Meine Tochter war nicht die einzige Schülerin, die an diesem Tag nach positivem Test umgehend ins Sekretariat komplimentiert wurde. In der letzten Zeit haben sich an der Schule falsch positive Tests gehäuft, trotzdem stelle ich mir vor, dass die betroffenen Schüler recht bedröppelt im Sekretariat gestanden haben. Ein Mädchen aus der 12. Klasse, also eigentlich eher eine junge Frau, hat sogar geweint. „Das hat mir total leidgetan“, sagte meine Tochter. Ich frage mich, was das mit den jungen Leuten macht, mit positivem Testergebnis nach Hause geschickt zu werden. Ich frage mich, was die Pandemie insgesamt mit ihnen macht. Ein Junge aus der Klasse meiner Tochter hat ihr „Gute Besserung“ hinterhergerufen, ihr Sitznachbar hat gesagt „Wir können ja tauschen.“ Gleich zwei Freundinnen wollten für sie mitschreiben und ihr die Mitschriften per WhatsApp schicken. Die Jugendlichen können das offenbar noch: sich in Zeiten der Not solidarisch zeigen.
Etwa eine Stunde haben meine Tochter und ich vor dem Testzentrum angestanden, zwischen 9 und 10 Uhr morgens, die Zeit musste ich später nacharbeiten, der Test selbst dauerte nur wenige Sekunden. Dann fuhren wir gemeinsam mit der U-Bahn nachhause, ich klappte mein Arbeitslaptop auf und sie – mir gegenübersitzend – ihre Schulhefte.

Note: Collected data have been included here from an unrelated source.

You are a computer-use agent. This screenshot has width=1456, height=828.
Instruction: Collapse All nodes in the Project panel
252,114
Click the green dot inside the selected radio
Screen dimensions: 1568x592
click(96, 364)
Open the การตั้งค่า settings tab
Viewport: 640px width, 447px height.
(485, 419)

Ich habe sie über den Rand meines Notebooks hinweg betrachtet, sie heimlich dafür bewundert, dass sie das alles mit solch stoischer Gelassenheit erträgt: die Monate im Homeschooling zu Beginn des Jahres, das routinierte In-der-Nase-Herumstochern, den Ausfall von Hobbys, das Absagen von Urlaubs- und Klassenreisen, die Kontaktbeschränkungen, das Aus-der-Klasse-geschickt-Werden, die Pandemie insgesamt und überhaupt.
Sie ist so jemand, den ich am liebsten die ganze Zeit wie einen Pokal vor mir hertragen würde, so stolz bin ich, so sehr liebe ich sie. Früher, als sie noch klein und handlich war, habe ich das auch gemacht. Jetzt ist sie fast so groß wie ich und deshalb funktioniert das nicht mehr. Sie ist wahnsinnig klug, zielstrebig, gewissenhaft, engagiert, wunderhübsch – und das Wichtigste: Sie hat ein Herz aus purem Gold. Das merkt man zum Beispiel daran, wie gutmütig sie mit ihren Mitmenschen umgeht, das war schon im Kindergarten so. Da gab es mal eine Umfrage in ihrer Gruppe, mit wem die Kinder gern befreundet wären. Am häufigsten wurde der Name meiner ältesten Tochter genannt. Und das, obwohl sie total zurückhaltend ist und es auch damals schon war.
In der Oberschule hat sie längere Zeit zusätzlich zu ihrem Französisch-Unterricht eine Französisch-AG besucht und neulich ein Sprachzertifikat erworben. Sie hatte 95 von 100 möglichen Punkten. Und für die Oberschule hat sie sich mit einem Notendurchschnitt von 1,0 beworben.
Eine ihrer besten Freundinnen hat in der dritten Klasse während des Projekts „Mit dem Wort ‚sein‘ kann man schöne Komplimente machen“ geschrieben: „Sie ist sehr höfflich.“ Ja, das ist sie auch. Höfflich und leise und dennoch präsent.
Wenn sie ein Prototyp für die Generation von morgen ist, mache ich mir keine Sorgen um die Zukunft – all den drängenden Fragen zum Trotz. Wenn ich an ihrer Stelle im Sekretariat gestanden hätte, hätte ich ebenso wie das Mädchen aus der 12. Klasse geweint. Meine Große nicht. Ich glaube daran: Menschen wie sie können die Welt retten.
PS Der PCR-Test war wie erwartet negativ. Aber der nächste Schnelltest in der Schule macht ihr Sorgen. Mir auch.